Kadın iki göğsünün arasına sıkıştırdı tüm umutlarını, eskiden kalma bir şekilde zulaladı. Doğruldu kadın, engin kalkışı yaptı, parasının satın alamayacağı şeyler arasında önce gururu geliyordu çünkü. Doğru oldu, tüm yanlışlara rağmen. Bir zafer bulup kendisine, gözünün alabildiği yerlere gidecek ve tüm insanlığa hasreti yayacaktı, hasretin merhametinden bahsedecekti.

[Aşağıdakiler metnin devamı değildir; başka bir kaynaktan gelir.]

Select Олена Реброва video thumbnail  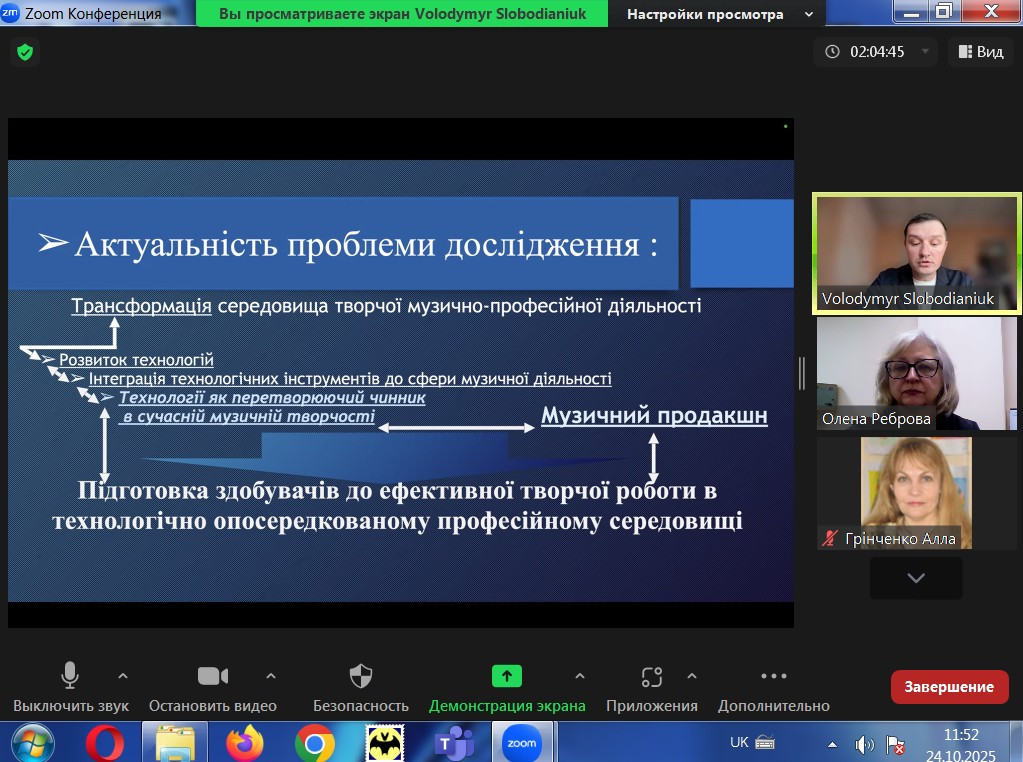click(x=918, y=374)
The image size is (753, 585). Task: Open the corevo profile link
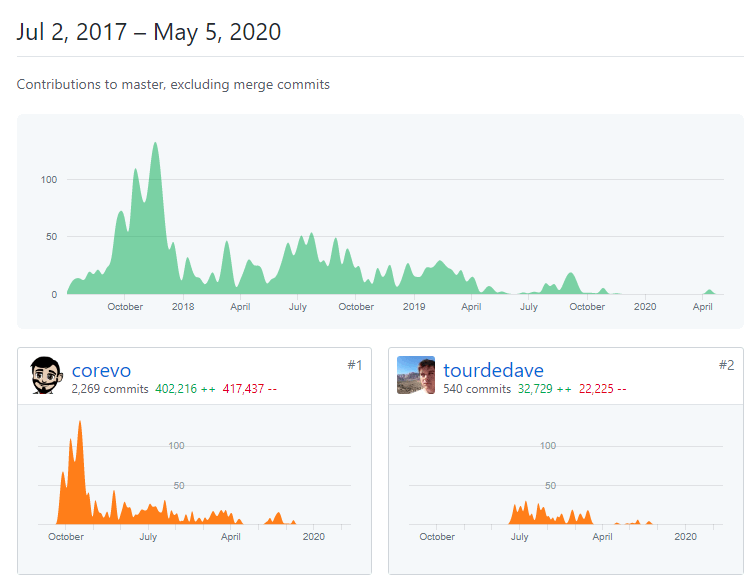101,370
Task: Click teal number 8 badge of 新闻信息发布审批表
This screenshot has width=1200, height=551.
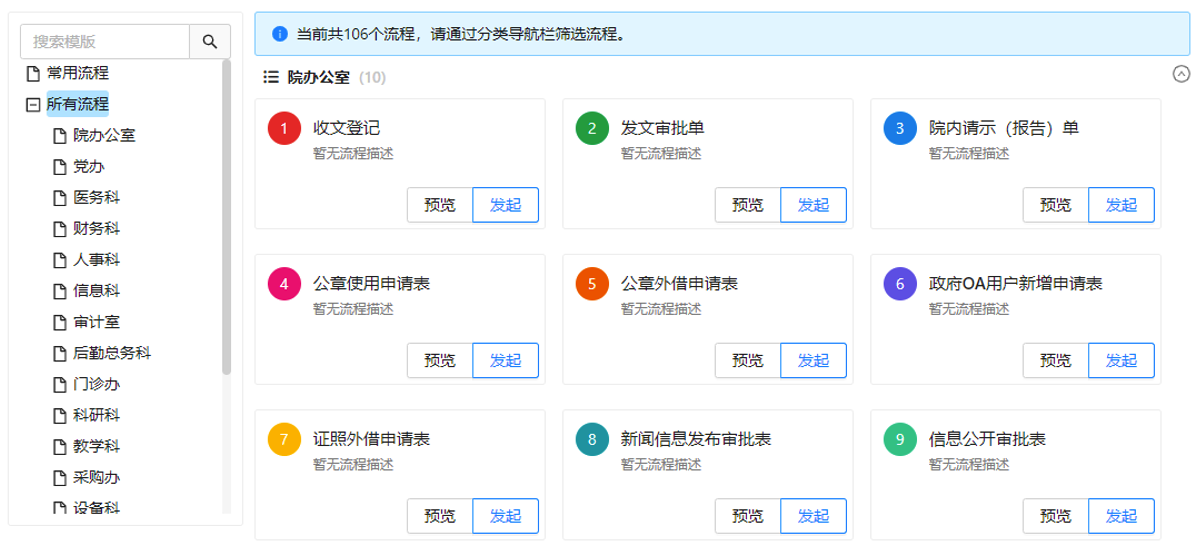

İhanete meyillileri mey yapacaktı masasına. İhanetin izlerini gösterecekti insanlığa, bir de göğüs arasını, belki de göğüs kafesine sığmayan kalbini çıkarıp koyacaktı ortaya, "böyle olmamış bu, kırmak bu değil böyle olmaz, dişlerini batıracaksın buna, ısıracaksın, üstünde tir tir titrediğin adamın gözünde yok oluşuna şahit olmasına izin vermeyeceksin, bir kordona dolanır gibi hissettiğinde ortadan ikiye keseceksin, buna kırmak diyemeyiz, saçlarım bile daha güçlü kırılıyor, bu ihanetin izi değil bu kinimin göstergesi, çıkarlarınız varsa aşka dair, çıkartın yüreğinizi, siz de kemirin, kalbim kırılmadı da zaten çok başka bir şeydi, sanki bir kutu iğneyi aniden yuttum, sanki onları kusup üstünde yürüdüm, sonra tekrar yuttum, kustum, yürüdüm… ihanet böyle edilmez, ihanet böyle mide bulantısıyla da geçmez, bunu kemireceksin, bu olan bitene şahitlik etmeyecek, o da başka birisine dokunduğunda kül olacak, kul değil, kırmak da bu değil, kırılmak da…" diyecek.
Kırılmadım zaten, çok başka bir şeydi, bir adamın kaburgasından bir kız çocuğu daha oldu olmazlara inat.